**Working data**
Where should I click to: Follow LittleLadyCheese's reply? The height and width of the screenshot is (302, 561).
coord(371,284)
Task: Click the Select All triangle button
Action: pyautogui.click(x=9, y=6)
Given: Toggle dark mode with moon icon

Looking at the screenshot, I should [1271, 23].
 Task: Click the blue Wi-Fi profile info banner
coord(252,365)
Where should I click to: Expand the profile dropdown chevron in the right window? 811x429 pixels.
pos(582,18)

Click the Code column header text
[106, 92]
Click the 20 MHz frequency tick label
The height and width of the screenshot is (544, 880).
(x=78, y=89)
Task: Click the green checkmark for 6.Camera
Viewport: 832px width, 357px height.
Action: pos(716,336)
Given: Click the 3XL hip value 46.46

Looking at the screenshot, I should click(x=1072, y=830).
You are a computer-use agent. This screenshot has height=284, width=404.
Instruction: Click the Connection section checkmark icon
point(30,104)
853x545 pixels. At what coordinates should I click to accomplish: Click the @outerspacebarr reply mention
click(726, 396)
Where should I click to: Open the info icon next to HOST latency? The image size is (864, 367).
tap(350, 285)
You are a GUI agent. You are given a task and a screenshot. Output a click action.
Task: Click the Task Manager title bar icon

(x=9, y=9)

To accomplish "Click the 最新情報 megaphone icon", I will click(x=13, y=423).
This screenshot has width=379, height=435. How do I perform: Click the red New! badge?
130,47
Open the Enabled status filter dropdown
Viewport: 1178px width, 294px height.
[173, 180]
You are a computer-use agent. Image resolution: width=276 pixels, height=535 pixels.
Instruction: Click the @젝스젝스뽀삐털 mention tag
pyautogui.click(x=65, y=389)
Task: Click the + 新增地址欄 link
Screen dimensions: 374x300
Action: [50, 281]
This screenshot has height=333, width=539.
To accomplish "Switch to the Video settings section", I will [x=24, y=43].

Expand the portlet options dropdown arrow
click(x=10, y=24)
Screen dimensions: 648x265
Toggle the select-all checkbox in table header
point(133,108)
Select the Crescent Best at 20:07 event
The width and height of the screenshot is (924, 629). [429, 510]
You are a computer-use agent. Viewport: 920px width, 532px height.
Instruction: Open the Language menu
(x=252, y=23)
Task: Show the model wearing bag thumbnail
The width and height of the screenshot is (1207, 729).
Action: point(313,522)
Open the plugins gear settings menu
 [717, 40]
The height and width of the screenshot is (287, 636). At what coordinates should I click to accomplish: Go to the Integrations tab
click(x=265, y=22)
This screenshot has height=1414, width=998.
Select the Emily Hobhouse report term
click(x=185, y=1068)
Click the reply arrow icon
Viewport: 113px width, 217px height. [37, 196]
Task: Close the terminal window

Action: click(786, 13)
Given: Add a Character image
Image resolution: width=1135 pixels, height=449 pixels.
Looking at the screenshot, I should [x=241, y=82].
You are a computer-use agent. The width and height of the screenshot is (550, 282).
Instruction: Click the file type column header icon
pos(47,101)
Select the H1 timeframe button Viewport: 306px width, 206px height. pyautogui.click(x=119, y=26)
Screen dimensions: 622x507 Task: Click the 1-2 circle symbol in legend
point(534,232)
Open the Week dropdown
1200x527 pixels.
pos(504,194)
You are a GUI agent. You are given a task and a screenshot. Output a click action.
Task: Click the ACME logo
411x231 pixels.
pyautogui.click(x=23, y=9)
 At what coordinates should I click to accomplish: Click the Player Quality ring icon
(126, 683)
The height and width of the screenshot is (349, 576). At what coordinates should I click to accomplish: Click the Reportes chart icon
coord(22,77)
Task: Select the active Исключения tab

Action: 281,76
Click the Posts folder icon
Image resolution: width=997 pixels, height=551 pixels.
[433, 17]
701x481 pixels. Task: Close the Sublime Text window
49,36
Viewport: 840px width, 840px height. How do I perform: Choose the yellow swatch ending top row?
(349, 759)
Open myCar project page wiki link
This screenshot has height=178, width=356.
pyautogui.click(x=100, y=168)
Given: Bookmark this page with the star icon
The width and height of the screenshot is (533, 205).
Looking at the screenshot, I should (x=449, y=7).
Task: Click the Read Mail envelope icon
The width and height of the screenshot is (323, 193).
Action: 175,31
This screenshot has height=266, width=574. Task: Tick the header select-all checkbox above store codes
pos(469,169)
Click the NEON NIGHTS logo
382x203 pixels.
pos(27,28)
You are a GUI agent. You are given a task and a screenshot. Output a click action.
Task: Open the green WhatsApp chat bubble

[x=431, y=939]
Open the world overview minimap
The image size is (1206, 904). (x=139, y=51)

**Task**
The exact lines of the material above starting at the one that contains "The height and width of the screenshot is (349, 576)." and ending at the one that contains "Click the Posts folder icon" are what to retype; leave out everything else.

**Result of this exercise**
The height and width of the screenshot is (349, 576). At what coordinates should I click to accomplish: Click the Reportes chart icon
coord(22,77)
Task: Select the active Исключения tab

Action: 281,76
Click the Posts folder icon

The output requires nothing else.